Extracted material:
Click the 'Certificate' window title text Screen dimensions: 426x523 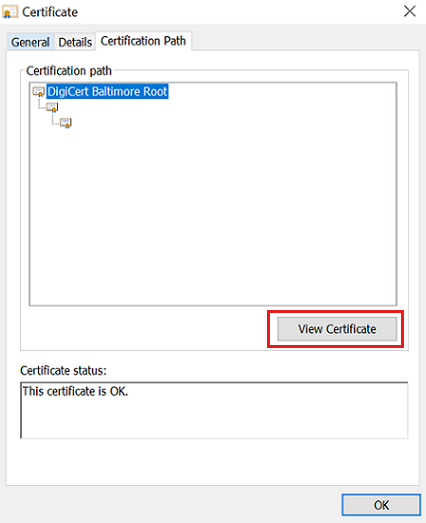coord(50,12)
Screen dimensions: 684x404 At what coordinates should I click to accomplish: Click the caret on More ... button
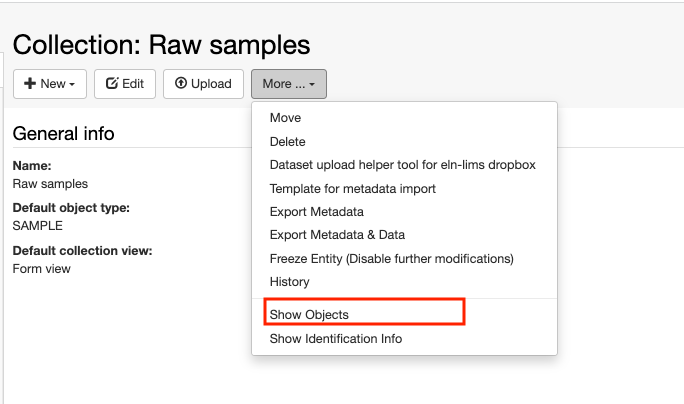312,84
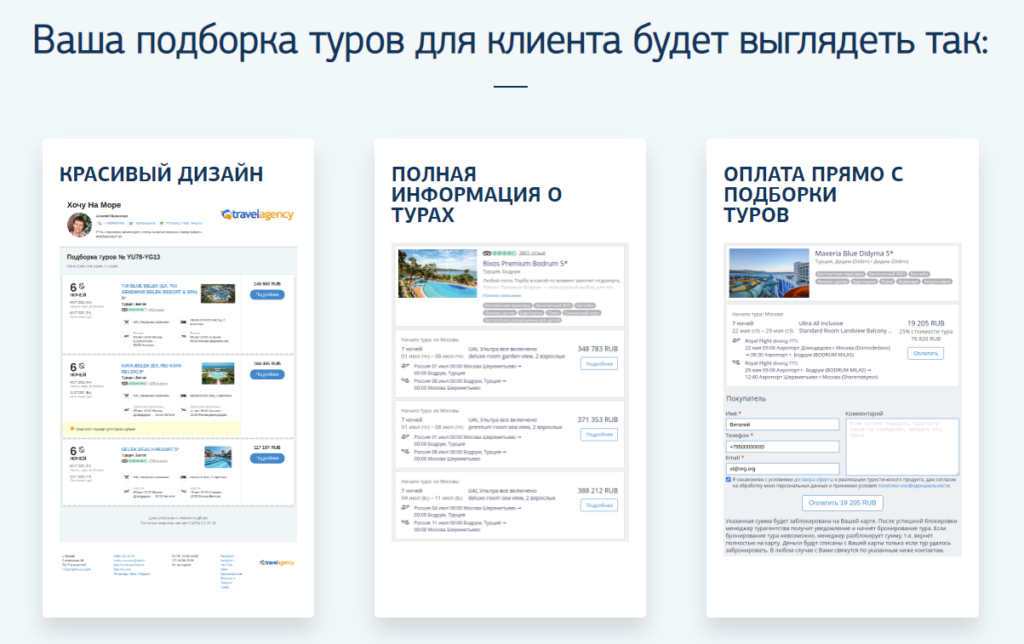Click departure plane icon in 348 783 RUB offer

point(404,368)
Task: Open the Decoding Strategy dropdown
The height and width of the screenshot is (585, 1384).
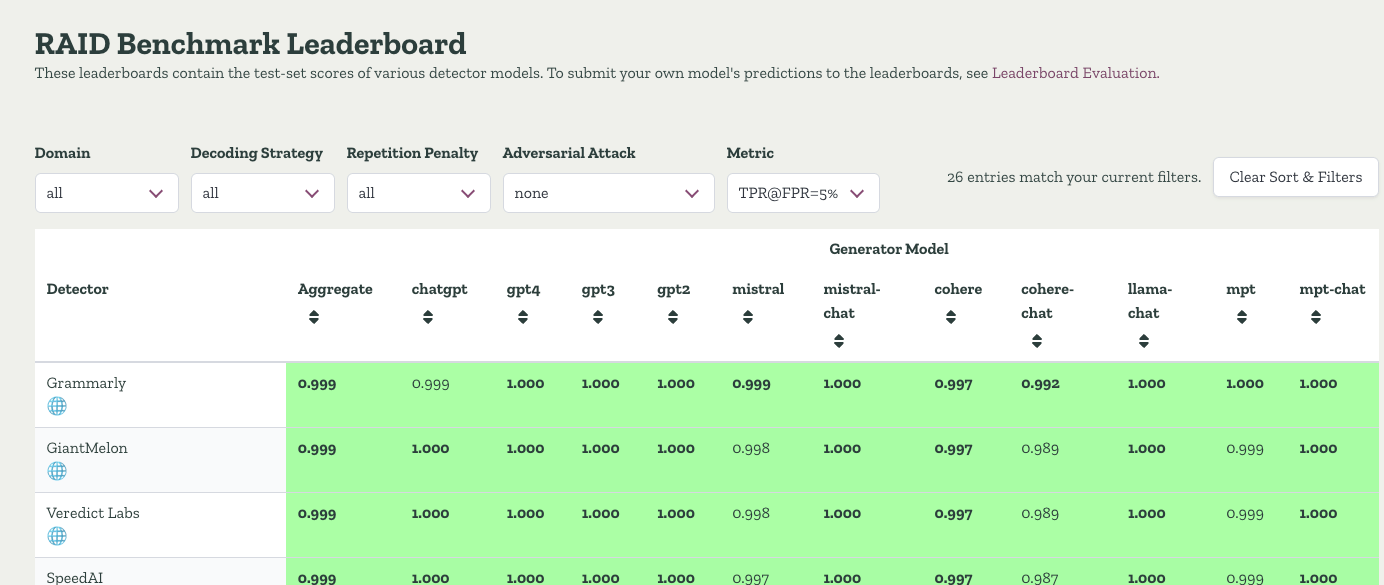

Try it:
The lines from the one containing "Task: Open the Decoding Strategy dropdown" up to and including the last line of the material above are to be given again exactly; any pictures are dropped.

Solution to this exercise:
Task: Open the Decoding Strategy dropdown
The height and width of the screenshot is (585, 1384).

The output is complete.